* DO THIS: Copy out every one of the following entries word for word.

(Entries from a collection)
>> Begin

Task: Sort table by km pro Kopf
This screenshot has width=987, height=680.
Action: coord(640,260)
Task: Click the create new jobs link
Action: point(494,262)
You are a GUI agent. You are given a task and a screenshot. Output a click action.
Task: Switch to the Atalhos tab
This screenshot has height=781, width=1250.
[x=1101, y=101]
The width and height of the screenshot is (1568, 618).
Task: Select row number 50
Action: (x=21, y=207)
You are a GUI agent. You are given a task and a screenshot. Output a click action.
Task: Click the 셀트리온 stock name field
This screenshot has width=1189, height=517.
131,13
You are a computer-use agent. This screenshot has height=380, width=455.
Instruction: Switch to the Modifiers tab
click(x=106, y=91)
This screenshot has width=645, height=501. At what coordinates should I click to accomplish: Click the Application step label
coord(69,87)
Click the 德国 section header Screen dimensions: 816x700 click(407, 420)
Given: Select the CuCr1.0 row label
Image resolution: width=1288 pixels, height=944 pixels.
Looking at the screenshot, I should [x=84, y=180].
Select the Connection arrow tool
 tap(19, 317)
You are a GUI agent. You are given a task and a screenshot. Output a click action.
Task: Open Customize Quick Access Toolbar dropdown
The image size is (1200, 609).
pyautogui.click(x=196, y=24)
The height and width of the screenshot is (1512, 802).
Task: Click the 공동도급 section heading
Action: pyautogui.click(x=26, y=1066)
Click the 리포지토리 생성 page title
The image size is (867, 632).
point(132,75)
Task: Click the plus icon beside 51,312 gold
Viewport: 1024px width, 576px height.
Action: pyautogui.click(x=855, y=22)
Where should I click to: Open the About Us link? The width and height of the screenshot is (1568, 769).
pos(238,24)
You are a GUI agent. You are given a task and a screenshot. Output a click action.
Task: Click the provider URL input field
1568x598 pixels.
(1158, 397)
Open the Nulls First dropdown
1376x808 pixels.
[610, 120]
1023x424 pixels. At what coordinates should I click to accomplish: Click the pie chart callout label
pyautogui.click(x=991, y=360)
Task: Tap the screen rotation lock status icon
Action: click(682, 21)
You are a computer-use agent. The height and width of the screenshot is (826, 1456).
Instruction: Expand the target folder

>> End

* WRITTEN REPLY:
Task: Sort table by km pro Kopf
This screenshot has width=987, height=680.
Action: coord(640,260)
Task: Click the create new jobs link
Action: point(494,262)
You are a GUI agent. You are given a task and a screenshot. Output a click action.
Task: Switch to the Atalhos tab
This screenshot has height=781, width=1250.
[x=1101, y=101]
The width and height of the screenshot is (1568, 618).
Task: Select row number 50
Action: (x=21, y=207)
You are a GUI agent. You are given a task and a screenshot. Output a click action.
Task: Click the 셀트리온 stock name field
This screenshot has width=1189, height=517.
131,13
You are a computer-use agent. This screenshot has height=380, width=455.
Instruction: Switch to the Modifiers tab
click(x=106, y=91)
This screenshot has width=645, height=501. At what coordinates should I click to accomplish: Click the Application step label
coord(69,87)
Click the 德国 section header Screen dimensions: 816x700 click(407, 420)
Given: Select the CuCr1.0 row label
Image resolution: width=1288 pixels, height=944 pixels.
Looking at the screenshot, I should [x=84, y=180].
Select the Connection arrow tool
 tap(19, 317)
You are a GUI agent. You are given a task and a screenshot. Output a click action.
Task: Open Customize Quick Access Toolbar dropdown
The image size is (1200, 609).
pyautogui.click(x=196, y=24)
The height and width of the screenshot is (1512, 802).
Task: Click the 공동도급 section heading
Action: pyautogui.click(x=26, y=1066)
Click the 리포지토리 생성 page title
The image size is (867, 632).
point(132,75)
Task: Click the plus icon beside 51,312 gold
Viewport: 1024px width, 576px height.
Action: pyautogui.click(x=855, y=22)
Where should I click to: Open the About Us link? The width and height of the screenshot is (1568, 769).
pos(238,24)
You are a GUI agent. You are given a task and a screenshot. Output a click action.
Task: Click the provider URL input field
1568x598 pixels.
(1158, 397)
Open the Nulls First dropdown
1376x808 pixels.
[610, 120]
1023x424 pixels. At what coordinates should I click to accomplish: Click the pie chart callout label
pyautogui.click(x=991, y=360)
Task: Tap the screen rotation lock status icon
Action: click(682, 21)
You are a computer-use agent. The height and width of the screenshot is (826, 1456).
Instruction: Expand the target folder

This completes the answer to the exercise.